Expect this docket to be intensely technical, legally contested and politically charged; the next 12 months will not be quiet.

Verification note and cautionary flags​

The core facts of the Commission’s market investigations into AWS and Microsoft Azure and the opening of a third DMA‑fitness probe are supported by independent reporting and the Commission’s investigatory framework; these are load‑bearing claims verified against major press coverage and Commission guidance. Some early media accounts relied on briefings attributed to unnamed sources; where reporting depends on single anonymous briefings, treat those particular attributions with caution until formal Commission filings appear. The Commission’s public notices and non‑confidential documents will be the authoritative record for the legal scope, timeline and remedial options.
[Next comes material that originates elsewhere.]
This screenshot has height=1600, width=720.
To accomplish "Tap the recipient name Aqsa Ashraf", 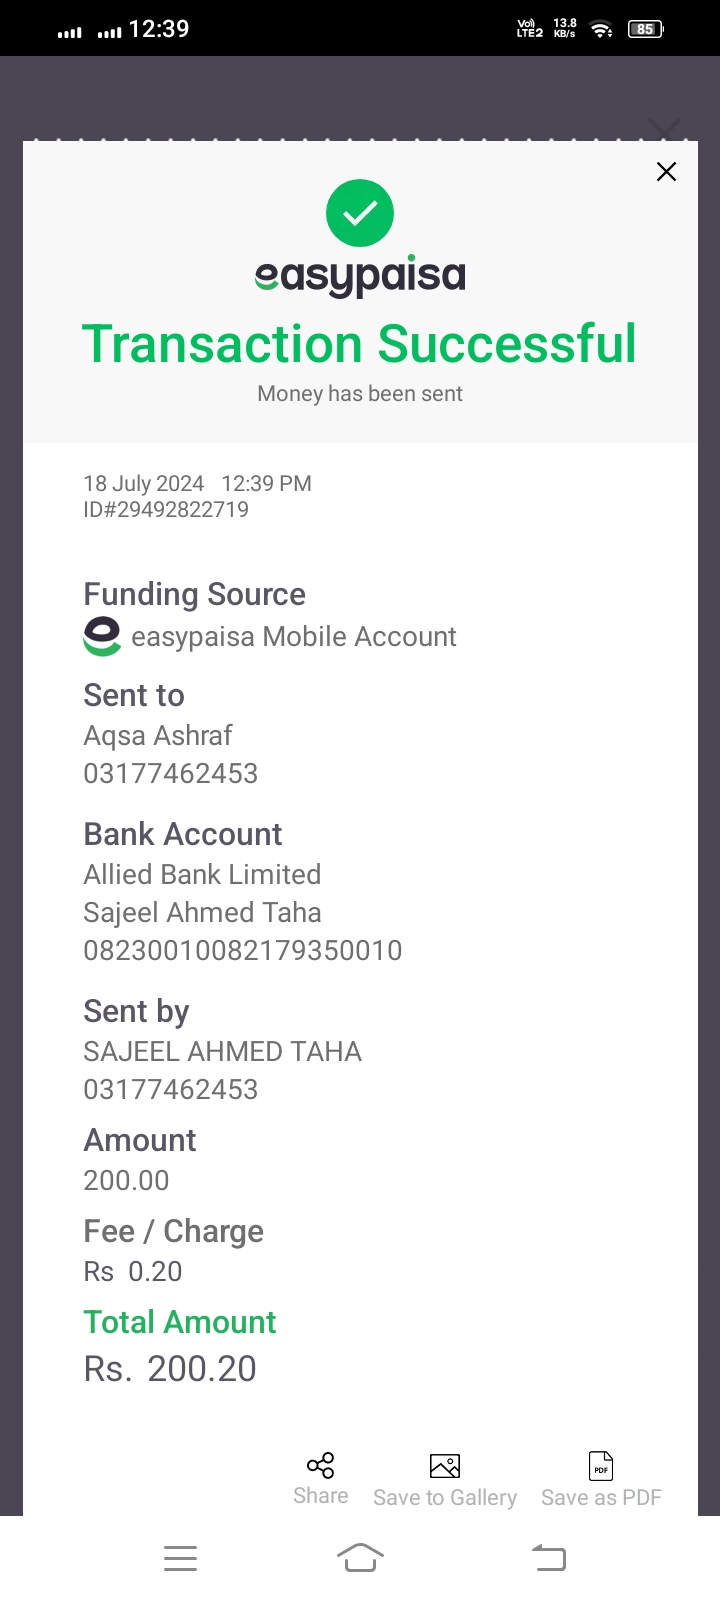I will (x=158, y=736).
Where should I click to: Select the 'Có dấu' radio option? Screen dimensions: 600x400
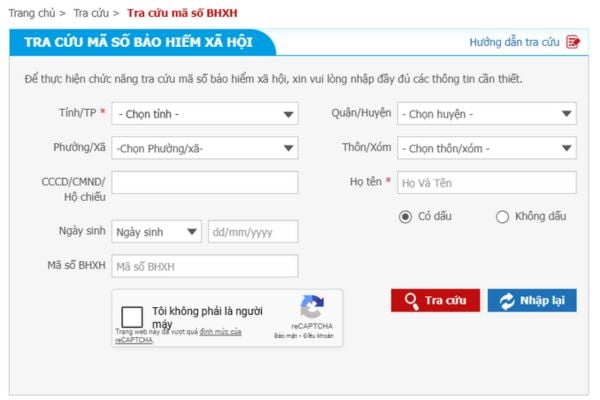tap(405, 217)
Final assessment — balancing benefits and risks​

The European Commission’s probes into hyperscale cloud services represent one of the most important regulatory inflection points since the DMA itself. If well‑calibrated, the outcome could reduce vendor lock‑in, improve portability, and spur innovation by making cloud markets more contestable. That would be a material benefit for European public buyers, start‑ups and SMEs that face prohibitive switching costs today.
But there are real dangers: clumsy or overly prescriptive rules could fragment critical infrastructure, deter investment in high‑performance data centres and accelerators, and introduce security or performance regressions that harm users. The policy challenge is technical as much as legal: regulators must pursue evidence‑based, narrow remedies that tackle demonstrable harms while preserving the scale advantages that deliver security, resilience and global reach.
For enterprises and IT leaders, the prudent path is clear: prepare for change by strengthening portability, renegotiating contracts, and operationally validating alternative paths. For policymakers, the test will be whether they can design precise, enforceable measures that enhance contestability without producing unintended systemic costs.
The probes are a live, high‑stakes laboratory for how democratic states can govern digital infrastructure in an era of AI and hyperconsolidation. The decisions that follow will ripple through procurement desks, data centres and development roadmaps for a decade.